$\triangle ABC$ and a circle $k(O; d=AB)$

Question

$\triangle ABC$ is an equilateral triangle. Circle $k(O; d=AB)$ is given. $k$ $\cap$ $CO=\{P;Q\}$ such that $P$ is between $C$ and $O$. $PK\perp MC$ $(K \in CM)$ and $QM\perp CM$ $(M \in CM)$. $k$ intersects $CA$ in $L$ $(L \in$ $\newcommand{arc}[1]{\stackrel{\Large\frown}{#1}}\arc{AP})$. Show that:

1. $KL=MA, CL=BO$ and $KM=BL$
2. If $k$ $\cap$ $BC=R$, $LORC$ is a circumscribed quadrilateral.

I am having problems with the first part of the problem.
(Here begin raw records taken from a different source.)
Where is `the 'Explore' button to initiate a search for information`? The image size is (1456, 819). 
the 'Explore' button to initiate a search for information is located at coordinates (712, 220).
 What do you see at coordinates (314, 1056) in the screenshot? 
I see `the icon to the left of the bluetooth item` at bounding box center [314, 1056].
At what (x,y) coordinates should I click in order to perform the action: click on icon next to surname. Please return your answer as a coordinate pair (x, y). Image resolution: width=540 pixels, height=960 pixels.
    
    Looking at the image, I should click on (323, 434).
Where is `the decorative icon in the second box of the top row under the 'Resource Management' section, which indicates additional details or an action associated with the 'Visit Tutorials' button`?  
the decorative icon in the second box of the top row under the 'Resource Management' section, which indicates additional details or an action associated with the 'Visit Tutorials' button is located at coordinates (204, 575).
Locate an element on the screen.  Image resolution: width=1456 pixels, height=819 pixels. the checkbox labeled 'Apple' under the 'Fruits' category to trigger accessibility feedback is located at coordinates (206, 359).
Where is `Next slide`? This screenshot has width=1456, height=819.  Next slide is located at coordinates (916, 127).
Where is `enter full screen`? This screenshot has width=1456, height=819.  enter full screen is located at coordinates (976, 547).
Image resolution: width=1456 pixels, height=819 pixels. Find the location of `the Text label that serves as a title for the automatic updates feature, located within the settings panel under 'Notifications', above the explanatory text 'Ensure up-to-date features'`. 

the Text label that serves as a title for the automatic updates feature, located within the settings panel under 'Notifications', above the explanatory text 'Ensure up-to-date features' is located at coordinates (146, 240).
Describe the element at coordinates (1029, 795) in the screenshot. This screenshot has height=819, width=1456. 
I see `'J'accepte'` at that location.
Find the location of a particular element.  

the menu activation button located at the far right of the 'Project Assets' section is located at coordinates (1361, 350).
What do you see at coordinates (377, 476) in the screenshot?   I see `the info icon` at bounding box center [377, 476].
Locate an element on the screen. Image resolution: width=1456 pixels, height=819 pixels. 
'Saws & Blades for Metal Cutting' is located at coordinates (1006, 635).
I will show you what I have done. $\angle ALB = \dfrac{1}{2}\newcommand{arc}[1]{\stackrel{\Large\frown}{#1}}\arc{AB}=\dfrac{1}{2}180^\circ=90^\circ$ (inscribed angle). $BL$ is an altitude but triangle $ABC$ is equilateral, thus $BL$ is also a mediаn. $CL=\dfrac{1}{2}AC$ and $BO = \dfrac{1}{2}AB$, thus $CL=BO$.

$MA=ML-AL$ and $LK=AK-AL$. If we show $ML=LK$, we can say $MA=LK$, but I don't see it. Thank you in advance!

Answer 1

Hint: Set $AO = x$, and by repetitively applying the ratio of the sides of the right-angle triangle with angle $30˚$ and $60˚$ being $1:\sqrt{3}:2$, you can obtain the expression of all the segments in the graph with $x$. Then by comparing the ratio of the coefficient of $x$, part 1 can be solved.

Answer 2

Observe that $\angle KAP$ and $\angle MAQ$ are complementary angles. Conclude, by ASA criterion, that $\triangle APK\cong \triangle AMQ$.

Thus $MQ \cong AK$.

Now use the fact that $\angle QLB = 45^\circ$ (because it subtends chord $QB$), to show that $\triangle MLQ$ is isosceles.

The thesis follows, by following the path you suggest.